Letter from America was a weekly fifteen-minute spoken word radio series broadcast on BBC Radio 4 and its predecessor, the Home Service, and around the world through the BBC World Service. From its first edition to its last, it was presented by Alistair Cooke, who would speak of a topical issue in the US, tying together different strands of observation and anecdote and often ending on a humorous or poignant note. The series ran from 24 March 1946 to 20 February 2004, making it the longest-running speech radio programme hosted by one individual.

==History==
Letter from America had its origin in London Letter, a 15-minute talk for American listeners on life in Britain that Alistair Cooke recorded during the 1930s while working as London correspondent for NBC. London Letter came to an end when Cooke emigrated to America in 1937, but it was not long before he suggested to the BBC the idea of continuing the idea in reverse. A prototype, Mainly About Manhattan, was broadcast intermittently from October 1938, but the idea was shelved with the outbreak of World War II in September 1939.

The first American Letter was broadcast on 24 March 1946, initially confirmed for only 13 instalments, after Cooke had given a one-off talk under that title in the series Sunday Newsletter on 25 November 1945. The change of title to Letter from America came on 30 September 1949. The series lasted for 2,869 broadcasts over nearly 58 years and gathered an enormous audience, being broadcast not only in Britain and in many other Commonwealth countries, but throughout the world by the BBC World Service.

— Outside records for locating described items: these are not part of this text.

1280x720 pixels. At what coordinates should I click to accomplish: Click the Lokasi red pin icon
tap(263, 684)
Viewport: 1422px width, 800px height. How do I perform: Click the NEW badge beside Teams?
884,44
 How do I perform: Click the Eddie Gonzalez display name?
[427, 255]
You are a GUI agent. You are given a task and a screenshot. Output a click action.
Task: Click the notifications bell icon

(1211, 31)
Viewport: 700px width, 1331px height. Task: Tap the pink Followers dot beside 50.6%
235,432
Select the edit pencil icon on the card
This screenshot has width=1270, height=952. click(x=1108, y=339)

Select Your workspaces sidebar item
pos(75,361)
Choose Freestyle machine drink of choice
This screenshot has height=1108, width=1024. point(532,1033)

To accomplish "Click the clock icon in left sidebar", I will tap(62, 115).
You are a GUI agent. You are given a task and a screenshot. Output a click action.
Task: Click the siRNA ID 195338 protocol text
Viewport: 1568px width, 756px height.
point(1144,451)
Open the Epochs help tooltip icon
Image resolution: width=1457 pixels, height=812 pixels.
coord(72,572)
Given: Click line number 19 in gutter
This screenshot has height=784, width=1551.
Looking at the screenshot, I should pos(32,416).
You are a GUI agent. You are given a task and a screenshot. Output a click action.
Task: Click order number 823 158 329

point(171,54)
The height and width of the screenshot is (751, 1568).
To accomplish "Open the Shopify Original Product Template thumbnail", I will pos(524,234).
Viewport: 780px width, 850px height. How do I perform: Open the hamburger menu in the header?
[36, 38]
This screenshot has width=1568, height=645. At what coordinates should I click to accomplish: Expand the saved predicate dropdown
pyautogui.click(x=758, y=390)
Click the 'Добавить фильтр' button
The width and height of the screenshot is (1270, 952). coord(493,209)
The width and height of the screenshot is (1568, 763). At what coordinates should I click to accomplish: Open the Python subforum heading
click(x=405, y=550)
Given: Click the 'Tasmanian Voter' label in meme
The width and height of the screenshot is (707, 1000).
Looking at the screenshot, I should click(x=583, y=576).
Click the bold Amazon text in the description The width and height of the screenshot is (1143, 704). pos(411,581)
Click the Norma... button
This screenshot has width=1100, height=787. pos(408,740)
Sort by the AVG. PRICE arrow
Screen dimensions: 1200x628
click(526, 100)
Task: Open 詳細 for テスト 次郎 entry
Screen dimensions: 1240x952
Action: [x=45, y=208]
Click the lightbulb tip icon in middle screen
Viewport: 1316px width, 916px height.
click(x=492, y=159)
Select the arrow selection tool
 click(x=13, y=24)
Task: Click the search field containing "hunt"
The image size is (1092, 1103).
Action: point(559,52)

On 2 March 2004, at the age of 95, following advice from his doctors, Cooke announced his retirement from Letter from America; he died less than a month later, on 30 March 2004, at his home in New York City. Five years later, BBC Radio 4 premiered Americana, touted as the successor to Letter from America, however it lasted less than three years, ending in the autumn of 2011.

== Availability ==
A compilation of the programme's transcripts was published in 2004. In 2012 the BBC made over 900 full episodes freely available online. The BBC also broadcast a documentary by Alvin Hall about Letter from America.

In March 2014, the BBC announced it had recovered over 650 lost editions of the programme, recorded by two listeners, Roy Whittaker in Cornwall and David Henderson in Warwickshire.

In 2024 University of Warwick professor Tim Lockley discovered three more complete and two partial episodes dating from the late 1940s and the early 1950s.